Pakistán puso en servicio el primero de los ocho submarinos de la clase Hangor durante una visita oficial a China el 30 de abril. La adquisición del submarino señala tres cambios en la disuasión en el sur de Asia: la profundización de la cooperación entre China y Pakistán, el avance de Islamabad hacia un misil de crucero nuclear lanzado desde submarinos para fortalecer su capacidad de segundo ataque, y la intensificación de la competencia entre India y Pakistán en el ámbito marítimo. Abordar estos riesgos requerirá que India y Pakistán desarrollen marcos para gestionar la escalada en el mar, un desafío que se ve dificultado por la ruptura del diálogo bilateral.


El 30 de abril, Pakistán comisionó el primero de ocho submarinos de la clase Hangor durante una visita oficial a China, una ocasión que el presidente pakistaní Asif Ali Zardari llamó un “hito histórico” para la armada.
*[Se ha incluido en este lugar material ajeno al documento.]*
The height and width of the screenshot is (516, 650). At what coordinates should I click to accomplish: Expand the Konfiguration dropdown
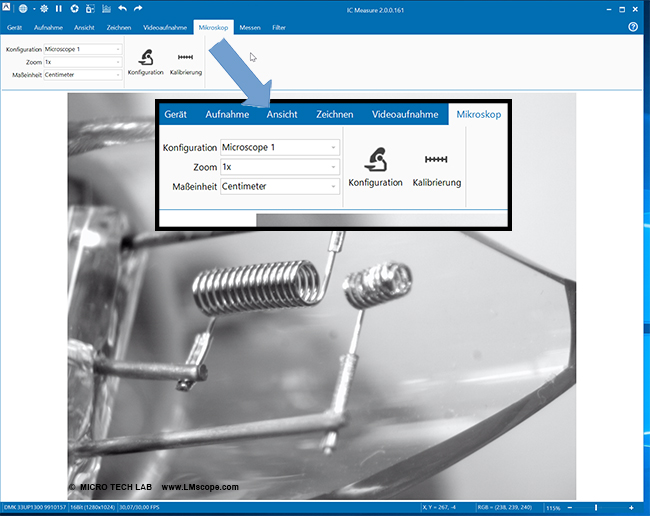[117, 49]

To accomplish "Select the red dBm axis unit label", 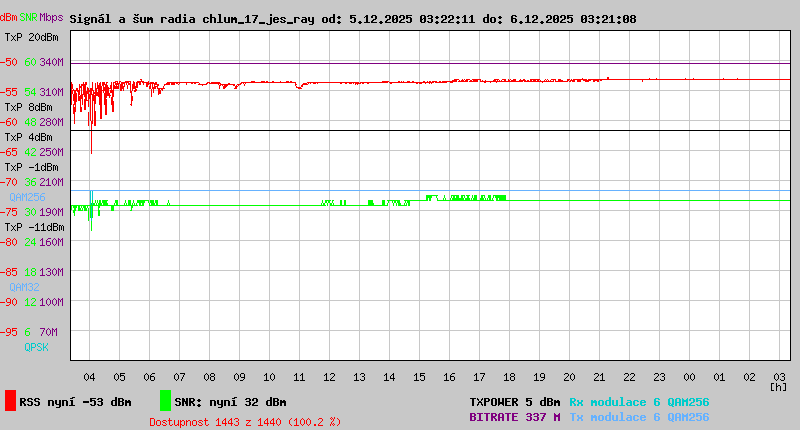I will 9,19.
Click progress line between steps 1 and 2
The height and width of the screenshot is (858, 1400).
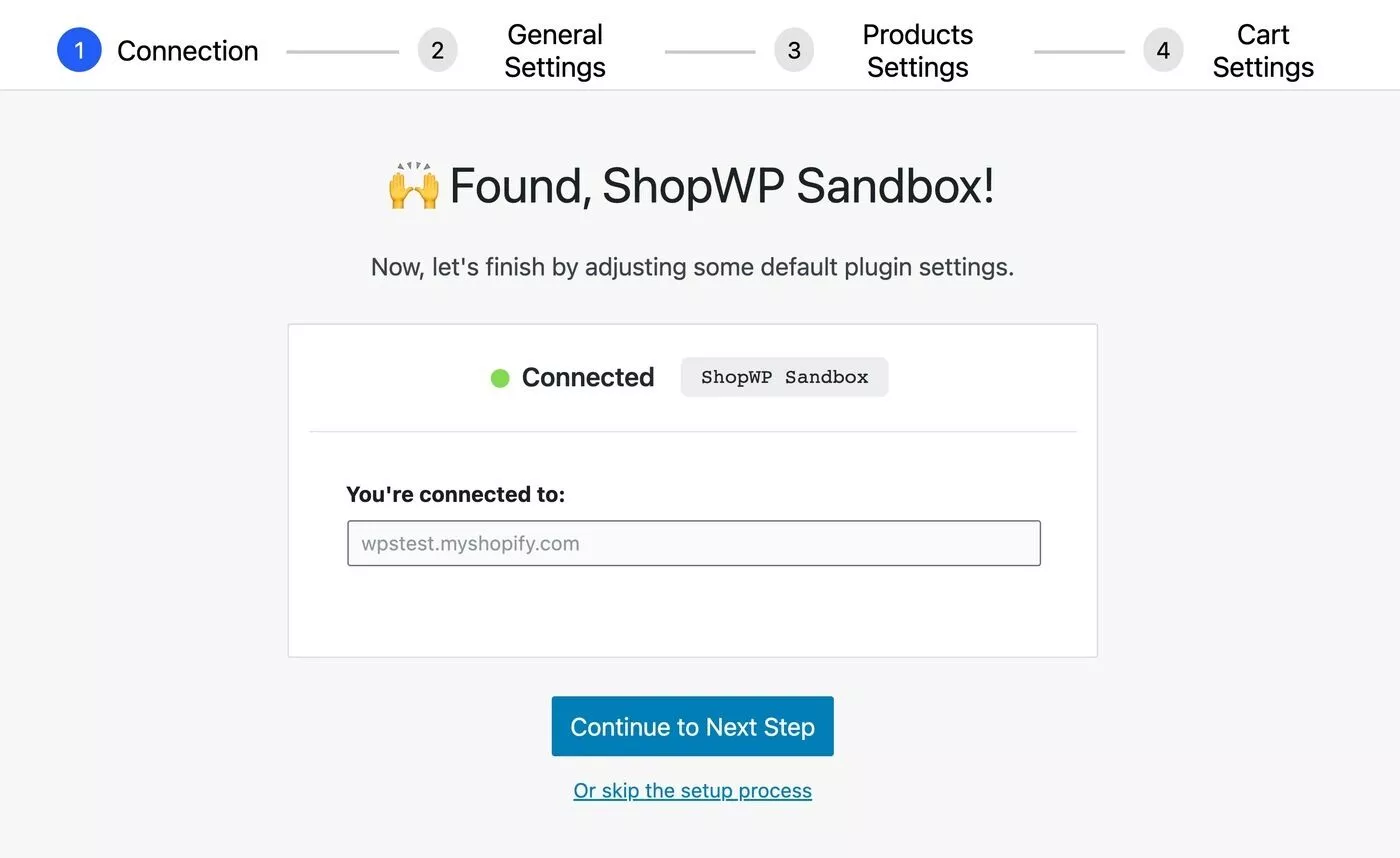pos(342,51)
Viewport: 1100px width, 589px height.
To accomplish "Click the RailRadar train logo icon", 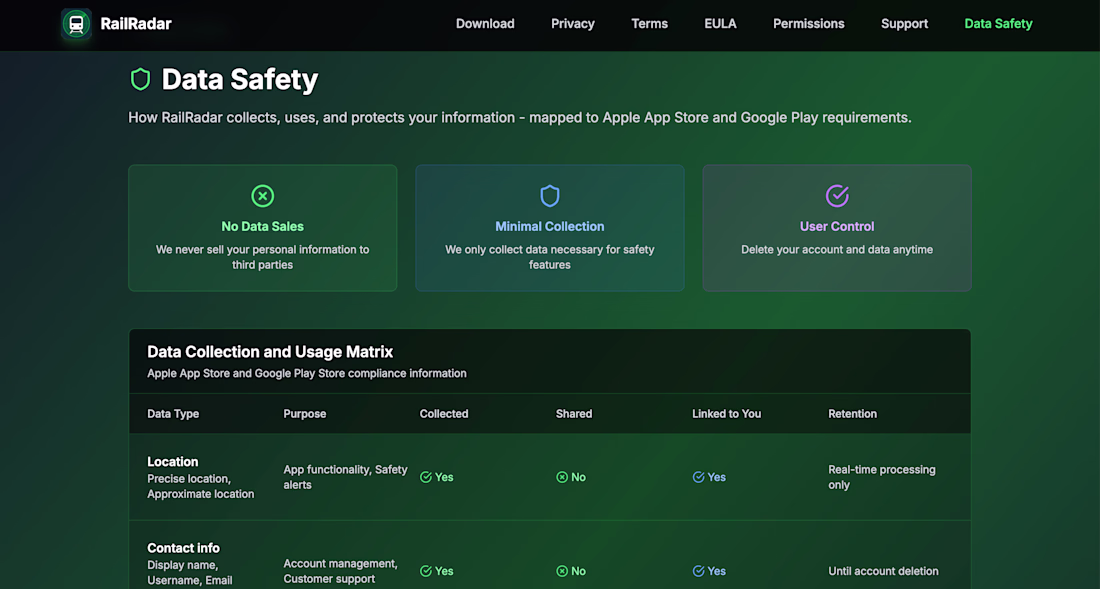I will coord(76,24).
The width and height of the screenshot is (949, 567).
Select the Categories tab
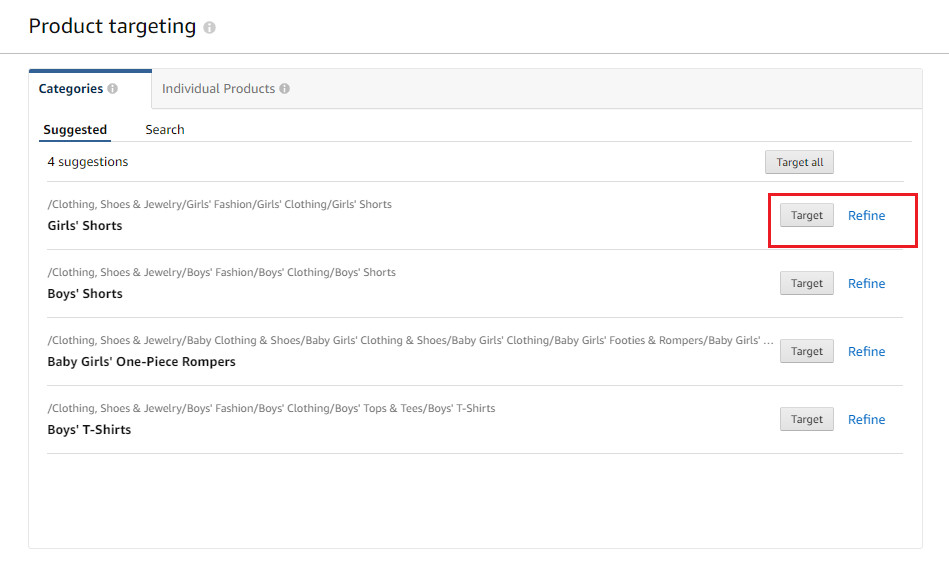(71, 89)
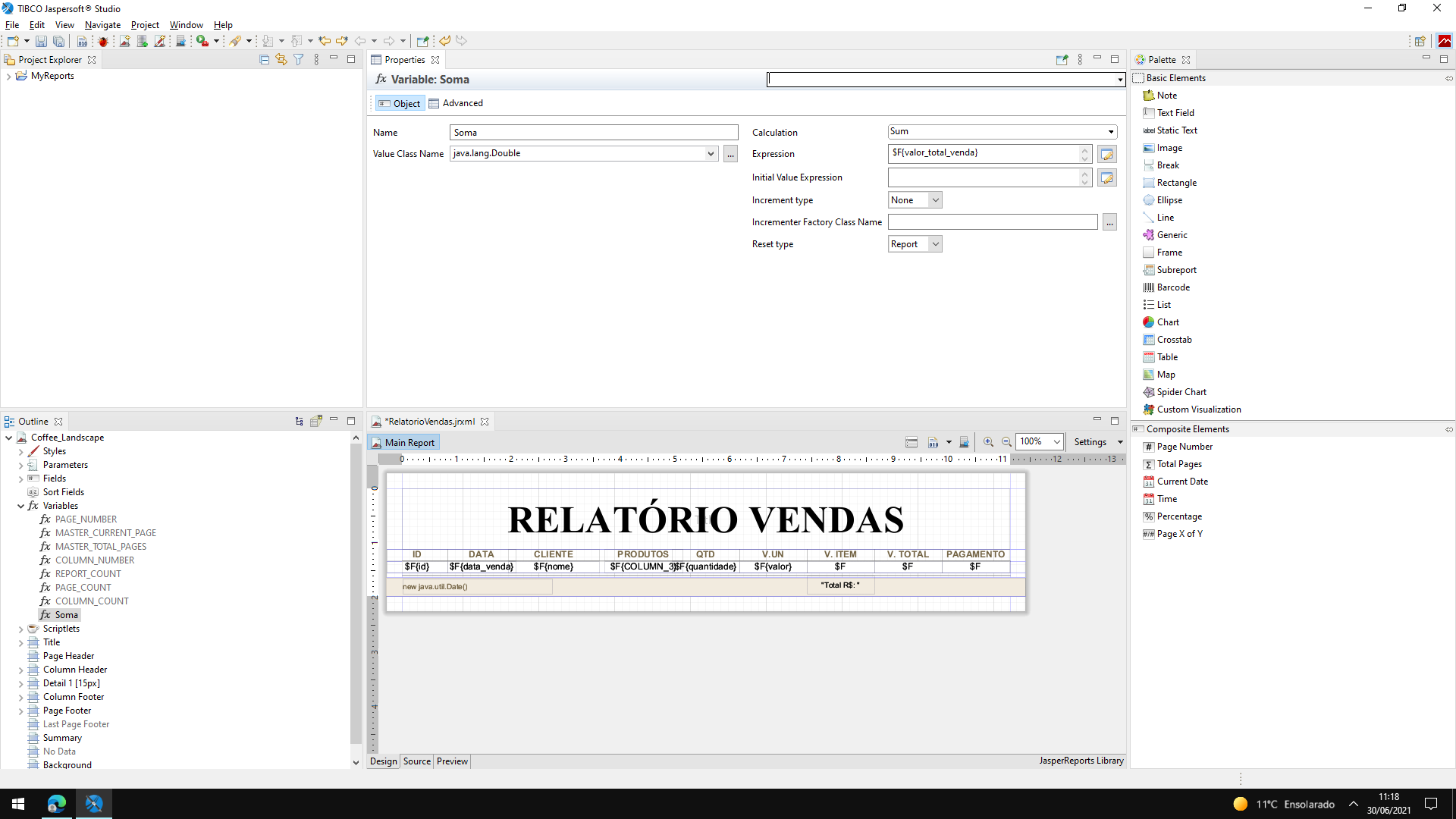Viewport: 1456px width, 819px height.
Task: Click the red bug debug icon
Action: pos(103,41)
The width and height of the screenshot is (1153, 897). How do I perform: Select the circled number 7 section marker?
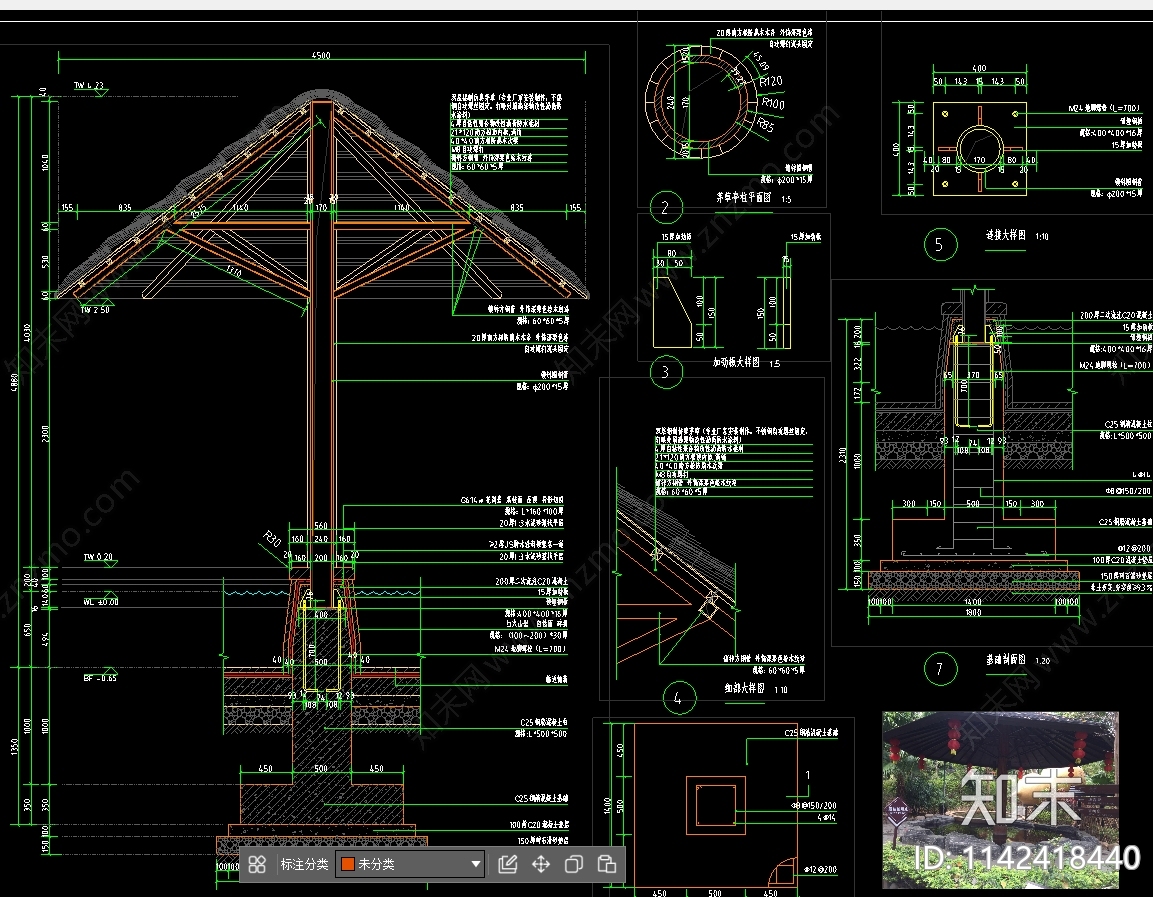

Pakistán incorporó el submarino, que es producido conjuntamente por China y Pakistán, justo antes del primer aniversario de la crisis de mayo de 2025 entre Nueva Delhi e Islamabad, una confrontación que involucró ataques con misiles recíprocos y subrayó el creciente papel de Beijing en los conflictos en el sur de Asia. Más que una mejora de capacidades, el submarino Hangor marca un paso clave en la modernización naval de Pakistán y en la expansión de la cooperación en defensa con Pekín.

La adquisición del submarino Hangor por parte de Pakistán señala tres cambios para la disuasión en el sur de Asia: la profundización de la cooperación entre China y Pakistán, el avance de Islamabad hacia un misil de crucero nuclear lanzado desde submarinos para fortalecer su capacidad de segundo ataque, y la intensificación de la competencia entre India y Pakistán en el ámbito marítimo. 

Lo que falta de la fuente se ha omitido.